07 August 2016
JEDDAH: Saudi Arabia faced numerous challenges over the past 18 months, both economically and politically. These challenges were culminated by the weakest economic expansion during the first quarter of 2016 since Q1, 2013. OPEC's decision to fend off competition by producing record levels pressured oil prices to as low as $25 per barrel in January 2016, according to a report by the National Commercial Bank.

Public spending adjustments resulted in real GDP decelerating to grow by 1.5 percent on an annual basis through January to March, following a revised 1.8 percent growth in Q4, 2015. The Arabian Light crude prices averaged $30.6 per barrel during Q1, 2016, acting as the main drag on the economy.

However, a rebound back to around $50 per barrel will certainly ease some of the pressure on the government. The figures released by the General Authority for Statistics reveal the oil sector expanded by 5.1 percent Y/Y in real terms, up from 4.5 percent Y/Y in the previous quarter, driven mainly by record oil production that remained above the 10 million bpd level throughout 2016. The government has opted not to invest in production capacity beyond the 12.5 million bpd, and given the moderation of oil prices, the oil sector contribution to the economy will remain limited going forward, the NCB report said.

Lesser oil revenues trickling down into the economy, especially as the government had to reduce spending to minimize the budget deficit greatly affected the non-oil sector.

During Q1, 2016, the sector's contraction of 0.7 percent Y/Y at constant prices, the second consecutive quarterly contraction, is expected to raise alarms as the government plans to rely heavily on the non-oil sector in its National Transformation Program (NTP).

Attributed to lower government expenditure, the private non-oil sector marginally grew by 0.2 percent annually, while the government non-oil sector receded by 2.6 percent annually. Gross fixed capital formation registered a second consecutive decline by 20.1 percent Y/Y in Q1, 2016, following Q4, 2015's drop of 16.7 percent Y/Y, putting downward pressure on potential economic growth in the medium-term.
 
Furthermore, the construction sector's nominal decline of 2.8 percent annually is expected to intensify over the next few quarters as NCB Construction Contract Award Index dropped 81 points during the first three months of this year. Imports of goods declined by 14.2 percent Y/Y as demand for machinery and equipment slows as a result of lesser construction activity, while exports of goods declined by 28.0 percent Y/Y due to lower oil prices, worsening a widening trade deficit. As economic uncertainty looms and the effect of the two-month salary bonus fades, consumption expenditure witnessed a significant moderation within the private sector, decelerating to 2.9 percent annually in Q1, 2016 from 14.9 percent during Q1, 2015. Furthermore, the finance, insurance and real estate sector maintained a relatively strong growth at 3.3 percent Y/Y, yet we expect liquidity constraints in the domestic market to weigh on the future performance of the sector, the NCB report said. 

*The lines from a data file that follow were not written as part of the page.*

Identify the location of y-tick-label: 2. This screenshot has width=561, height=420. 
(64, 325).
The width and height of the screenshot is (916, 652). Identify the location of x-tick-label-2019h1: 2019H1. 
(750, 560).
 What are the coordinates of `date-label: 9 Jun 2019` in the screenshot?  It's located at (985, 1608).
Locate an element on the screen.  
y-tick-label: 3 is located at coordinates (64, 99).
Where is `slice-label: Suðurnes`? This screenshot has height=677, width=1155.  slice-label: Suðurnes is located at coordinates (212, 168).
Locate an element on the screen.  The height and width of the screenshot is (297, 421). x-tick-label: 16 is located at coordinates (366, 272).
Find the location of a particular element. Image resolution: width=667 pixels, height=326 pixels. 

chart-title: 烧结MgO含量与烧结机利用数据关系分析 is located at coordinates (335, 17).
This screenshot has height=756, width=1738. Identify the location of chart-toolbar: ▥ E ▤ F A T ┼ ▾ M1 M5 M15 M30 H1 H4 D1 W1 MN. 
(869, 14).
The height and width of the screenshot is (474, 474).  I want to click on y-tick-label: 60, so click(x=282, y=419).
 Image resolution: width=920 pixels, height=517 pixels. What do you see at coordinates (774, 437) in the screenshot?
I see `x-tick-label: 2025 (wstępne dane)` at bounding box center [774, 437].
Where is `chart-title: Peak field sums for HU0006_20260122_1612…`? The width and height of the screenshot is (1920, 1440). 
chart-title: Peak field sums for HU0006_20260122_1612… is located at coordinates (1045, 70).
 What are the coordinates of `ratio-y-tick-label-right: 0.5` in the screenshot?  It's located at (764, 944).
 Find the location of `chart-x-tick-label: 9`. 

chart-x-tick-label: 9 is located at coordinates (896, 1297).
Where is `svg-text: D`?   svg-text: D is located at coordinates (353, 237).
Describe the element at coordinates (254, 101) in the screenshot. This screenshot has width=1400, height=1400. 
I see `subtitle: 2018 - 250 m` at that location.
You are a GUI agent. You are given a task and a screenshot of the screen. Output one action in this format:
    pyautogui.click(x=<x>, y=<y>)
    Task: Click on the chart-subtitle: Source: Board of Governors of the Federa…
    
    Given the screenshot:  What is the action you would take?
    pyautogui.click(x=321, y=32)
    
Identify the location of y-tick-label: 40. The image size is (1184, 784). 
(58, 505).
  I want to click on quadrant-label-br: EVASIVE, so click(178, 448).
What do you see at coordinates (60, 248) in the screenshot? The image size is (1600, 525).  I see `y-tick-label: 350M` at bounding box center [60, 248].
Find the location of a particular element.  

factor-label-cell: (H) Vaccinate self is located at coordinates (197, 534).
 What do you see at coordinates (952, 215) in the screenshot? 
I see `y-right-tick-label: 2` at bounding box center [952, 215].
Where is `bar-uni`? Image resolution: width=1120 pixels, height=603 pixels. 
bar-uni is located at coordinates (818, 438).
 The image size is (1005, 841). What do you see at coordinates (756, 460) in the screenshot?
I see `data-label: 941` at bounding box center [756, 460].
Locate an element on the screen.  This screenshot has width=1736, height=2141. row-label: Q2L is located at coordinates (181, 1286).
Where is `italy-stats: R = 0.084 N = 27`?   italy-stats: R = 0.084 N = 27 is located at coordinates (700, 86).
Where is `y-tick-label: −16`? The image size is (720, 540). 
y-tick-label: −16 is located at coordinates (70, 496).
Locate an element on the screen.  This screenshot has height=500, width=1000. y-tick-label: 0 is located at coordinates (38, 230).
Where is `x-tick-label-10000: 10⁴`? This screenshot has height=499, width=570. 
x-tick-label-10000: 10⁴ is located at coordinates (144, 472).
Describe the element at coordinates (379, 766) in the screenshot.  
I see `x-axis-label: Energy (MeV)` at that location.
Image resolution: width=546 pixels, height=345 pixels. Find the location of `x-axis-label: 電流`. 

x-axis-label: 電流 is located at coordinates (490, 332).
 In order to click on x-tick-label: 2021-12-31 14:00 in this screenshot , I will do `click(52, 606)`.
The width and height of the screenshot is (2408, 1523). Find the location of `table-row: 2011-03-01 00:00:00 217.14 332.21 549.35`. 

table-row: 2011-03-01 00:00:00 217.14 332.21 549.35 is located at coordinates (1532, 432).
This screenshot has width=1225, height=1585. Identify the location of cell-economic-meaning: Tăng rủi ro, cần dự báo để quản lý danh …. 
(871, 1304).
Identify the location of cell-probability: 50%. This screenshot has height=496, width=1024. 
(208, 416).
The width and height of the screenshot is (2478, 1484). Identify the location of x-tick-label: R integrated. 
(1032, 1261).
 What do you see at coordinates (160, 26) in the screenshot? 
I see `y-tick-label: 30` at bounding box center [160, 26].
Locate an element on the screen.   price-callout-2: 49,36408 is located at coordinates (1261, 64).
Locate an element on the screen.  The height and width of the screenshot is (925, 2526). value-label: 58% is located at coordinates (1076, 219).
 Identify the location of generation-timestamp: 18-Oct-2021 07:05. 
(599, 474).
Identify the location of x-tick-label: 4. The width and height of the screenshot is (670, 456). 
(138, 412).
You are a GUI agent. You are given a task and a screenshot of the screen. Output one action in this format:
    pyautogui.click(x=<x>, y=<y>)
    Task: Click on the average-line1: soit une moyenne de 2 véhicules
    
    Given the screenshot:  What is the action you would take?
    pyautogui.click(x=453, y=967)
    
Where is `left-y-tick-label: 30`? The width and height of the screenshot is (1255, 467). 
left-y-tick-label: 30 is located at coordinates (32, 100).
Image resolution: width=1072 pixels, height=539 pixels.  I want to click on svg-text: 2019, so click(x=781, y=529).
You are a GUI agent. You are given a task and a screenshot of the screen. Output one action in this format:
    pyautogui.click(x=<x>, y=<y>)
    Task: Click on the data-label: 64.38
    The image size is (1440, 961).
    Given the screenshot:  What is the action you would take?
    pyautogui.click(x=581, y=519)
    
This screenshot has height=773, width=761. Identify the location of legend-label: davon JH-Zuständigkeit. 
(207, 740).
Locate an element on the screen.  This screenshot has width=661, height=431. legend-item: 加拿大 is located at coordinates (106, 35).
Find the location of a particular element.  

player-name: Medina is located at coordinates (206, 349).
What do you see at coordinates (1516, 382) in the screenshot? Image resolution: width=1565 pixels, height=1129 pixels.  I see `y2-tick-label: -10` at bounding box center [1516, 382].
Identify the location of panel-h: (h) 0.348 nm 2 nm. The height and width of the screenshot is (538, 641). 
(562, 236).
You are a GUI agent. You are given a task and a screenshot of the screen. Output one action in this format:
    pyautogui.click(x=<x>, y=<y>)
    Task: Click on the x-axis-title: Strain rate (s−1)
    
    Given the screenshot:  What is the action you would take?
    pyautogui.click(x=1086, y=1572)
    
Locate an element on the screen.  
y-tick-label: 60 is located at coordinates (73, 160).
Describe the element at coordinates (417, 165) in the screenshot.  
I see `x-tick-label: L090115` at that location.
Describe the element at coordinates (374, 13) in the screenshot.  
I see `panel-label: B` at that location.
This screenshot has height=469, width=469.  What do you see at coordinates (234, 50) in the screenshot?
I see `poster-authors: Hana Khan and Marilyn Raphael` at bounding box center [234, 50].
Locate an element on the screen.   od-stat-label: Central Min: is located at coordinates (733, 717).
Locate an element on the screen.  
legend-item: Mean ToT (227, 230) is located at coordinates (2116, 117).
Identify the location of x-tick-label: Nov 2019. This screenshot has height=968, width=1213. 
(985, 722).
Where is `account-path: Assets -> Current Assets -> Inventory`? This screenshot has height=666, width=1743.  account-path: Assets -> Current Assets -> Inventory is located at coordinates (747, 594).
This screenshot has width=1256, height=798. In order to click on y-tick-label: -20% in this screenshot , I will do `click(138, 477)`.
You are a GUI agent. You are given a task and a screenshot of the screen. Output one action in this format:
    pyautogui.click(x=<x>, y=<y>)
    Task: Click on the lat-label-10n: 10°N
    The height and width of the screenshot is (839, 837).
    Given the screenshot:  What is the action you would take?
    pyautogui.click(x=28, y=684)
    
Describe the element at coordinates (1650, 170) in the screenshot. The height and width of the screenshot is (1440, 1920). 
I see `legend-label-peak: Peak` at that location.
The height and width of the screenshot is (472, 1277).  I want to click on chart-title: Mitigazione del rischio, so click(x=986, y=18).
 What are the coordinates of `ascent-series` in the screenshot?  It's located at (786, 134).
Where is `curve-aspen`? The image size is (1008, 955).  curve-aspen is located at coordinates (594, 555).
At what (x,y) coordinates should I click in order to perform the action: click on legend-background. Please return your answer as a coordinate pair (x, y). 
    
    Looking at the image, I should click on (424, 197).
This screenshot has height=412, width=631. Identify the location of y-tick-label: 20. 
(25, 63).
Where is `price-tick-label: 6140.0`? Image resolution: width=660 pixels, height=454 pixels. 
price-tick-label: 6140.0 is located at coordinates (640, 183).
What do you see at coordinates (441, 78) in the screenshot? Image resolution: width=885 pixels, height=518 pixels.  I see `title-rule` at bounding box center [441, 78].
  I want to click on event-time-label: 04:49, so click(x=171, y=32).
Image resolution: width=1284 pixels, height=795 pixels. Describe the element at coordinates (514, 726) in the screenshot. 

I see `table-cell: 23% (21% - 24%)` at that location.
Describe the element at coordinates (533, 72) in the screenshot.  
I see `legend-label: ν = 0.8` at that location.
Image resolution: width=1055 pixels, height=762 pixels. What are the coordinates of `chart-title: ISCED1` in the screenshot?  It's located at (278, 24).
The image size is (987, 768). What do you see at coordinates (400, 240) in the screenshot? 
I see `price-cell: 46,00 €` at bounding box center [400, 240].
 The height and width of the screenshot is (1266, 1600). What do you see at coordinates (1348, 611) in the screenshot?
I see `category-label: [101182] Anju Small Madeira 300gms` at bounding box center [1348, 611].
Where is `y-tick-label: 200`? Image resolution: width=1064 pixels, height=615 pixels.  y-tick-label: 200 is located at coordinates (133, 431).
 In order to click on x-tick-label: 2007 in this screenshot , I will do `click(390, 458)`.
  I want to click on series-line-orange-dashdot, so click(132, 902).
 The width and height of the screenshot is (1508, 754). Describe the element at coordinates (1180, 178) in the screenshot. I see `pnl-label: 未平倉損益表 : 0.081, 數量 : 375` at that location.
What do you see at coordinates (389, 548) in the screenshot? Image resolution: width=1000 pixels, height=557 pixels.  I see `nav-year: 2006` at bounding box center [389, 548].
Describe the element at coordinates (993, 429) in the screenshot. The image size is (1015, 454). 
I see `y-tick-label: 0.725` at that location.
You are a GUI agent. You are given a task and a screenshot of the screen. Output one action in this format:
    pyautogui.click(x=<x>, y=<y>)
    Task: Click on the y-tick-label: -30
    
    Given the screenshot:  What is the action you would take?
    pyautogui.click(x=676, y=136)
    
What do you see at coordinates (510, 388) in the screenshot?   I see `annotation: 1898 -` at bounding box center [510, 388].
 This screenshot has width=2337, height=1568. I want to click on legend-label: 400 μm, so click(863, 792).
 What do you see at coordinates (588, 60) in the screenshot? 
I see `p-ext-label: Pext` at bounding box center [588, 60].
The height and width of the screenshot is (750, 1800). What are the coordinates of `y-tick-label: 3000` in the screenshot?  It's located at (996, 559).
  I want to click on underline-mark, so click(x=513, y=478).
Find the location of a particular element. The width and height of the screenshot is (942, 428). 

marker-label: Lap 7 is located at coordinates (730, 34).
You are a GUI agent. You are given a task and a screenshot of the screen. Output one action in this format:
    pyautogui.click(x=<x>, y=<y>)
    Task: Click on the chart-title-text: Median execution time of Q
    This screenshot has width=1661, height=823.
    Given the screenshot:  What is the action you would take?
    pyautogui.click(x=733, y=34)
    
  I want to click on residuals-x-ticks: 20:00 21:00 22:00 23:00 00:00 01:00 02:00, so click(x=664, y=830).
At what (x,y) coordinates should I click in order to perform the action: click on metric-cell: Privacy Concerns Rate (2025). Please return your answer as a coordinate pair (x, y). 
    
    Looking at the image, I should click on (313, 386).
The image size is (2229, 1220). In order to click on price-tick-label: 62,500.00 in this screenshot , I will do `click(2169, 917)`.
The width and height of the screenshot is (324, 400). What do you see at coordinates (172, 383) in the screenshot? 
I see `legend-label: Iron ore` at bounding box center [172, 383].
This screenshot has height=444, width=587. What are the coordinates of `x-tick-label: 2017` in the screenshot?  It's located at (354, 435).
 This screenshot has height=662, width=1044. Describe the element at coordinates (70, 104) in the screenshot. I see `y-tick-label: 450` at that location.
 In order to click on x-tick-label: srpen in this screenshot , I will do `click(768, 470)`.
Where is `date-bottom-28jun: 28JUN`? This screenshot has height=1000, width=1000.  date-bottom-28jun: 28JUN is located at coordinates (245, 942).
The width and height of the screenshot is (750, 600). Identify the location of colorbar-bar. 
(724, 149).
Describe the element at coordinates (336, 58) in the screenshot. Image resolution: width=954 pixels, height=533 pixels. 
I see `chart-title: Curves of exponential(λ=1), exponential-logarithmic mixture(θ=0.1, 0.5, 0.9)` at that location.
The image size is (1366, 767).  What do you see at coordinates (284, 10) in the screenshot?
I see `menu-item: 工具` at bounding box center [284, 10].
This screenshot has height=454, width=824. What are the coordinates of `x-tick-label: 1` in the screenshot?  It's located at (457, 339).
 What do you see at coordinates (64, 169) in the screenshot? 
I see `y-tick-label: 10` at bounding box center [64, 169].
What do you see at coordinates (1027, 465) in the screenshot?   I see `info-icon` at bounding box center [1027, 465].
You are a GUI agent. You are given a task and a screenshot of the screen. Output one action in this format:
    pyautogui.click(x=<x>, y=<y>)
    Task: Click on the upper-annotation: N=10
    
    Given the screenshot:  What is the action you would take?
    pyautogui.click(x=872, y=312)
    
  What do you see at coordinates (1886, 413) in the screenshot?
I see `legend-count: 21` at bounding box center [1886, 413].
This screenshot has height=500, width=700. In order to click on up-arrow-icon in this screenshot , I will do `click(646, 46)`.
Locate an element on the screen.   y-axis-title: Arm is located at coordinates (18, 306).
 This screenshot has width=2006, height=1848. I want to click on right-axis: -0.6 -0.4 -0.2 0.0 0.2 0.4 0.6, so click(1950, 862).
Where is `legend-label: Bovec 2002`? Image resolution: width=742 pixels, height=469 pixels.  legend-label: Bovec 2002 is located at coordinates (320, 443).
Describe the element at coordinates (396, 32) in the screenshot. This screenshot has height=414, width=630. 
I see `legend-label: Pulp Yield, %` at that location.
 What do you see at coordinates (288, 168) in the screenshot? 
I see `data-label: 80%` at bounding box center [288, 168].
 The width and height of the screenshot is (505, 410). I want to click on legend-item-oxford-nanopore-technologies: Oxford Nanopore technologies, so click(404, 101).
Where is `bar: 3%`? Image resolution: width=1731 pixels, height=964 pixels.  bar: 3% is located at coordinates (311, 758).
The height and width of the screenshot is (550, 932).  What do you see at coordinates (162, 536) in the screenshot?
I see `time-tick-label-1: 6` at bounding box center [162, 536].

In nominal terms, GDP contracted by 11.5 percent, the sixth consecutive contraction, mainly due to the oil sector's GDP decline. However, the non-oil sector's decline of 5.0 percent is more of a concern going forward.

Saudi's NTP plans to raise non-oil revenues to SR530 billion in 2020, up from 2015's SR163.5 billion. The plan allocates an estimated SR446 billion over a five-year timeframe, of which the government assigned SR268 billion, while the private sector will contribute an expected SR178 billion. Attracting the private sector's capital will be challenging considering the weakening domestic economy and the geopolitical risks in neighboring countries. However, the government is adamant to guide the Saudi economy toward its planned Vision 2030, which envisages a diversified economy that is not reliant on an inherently volatile commodity.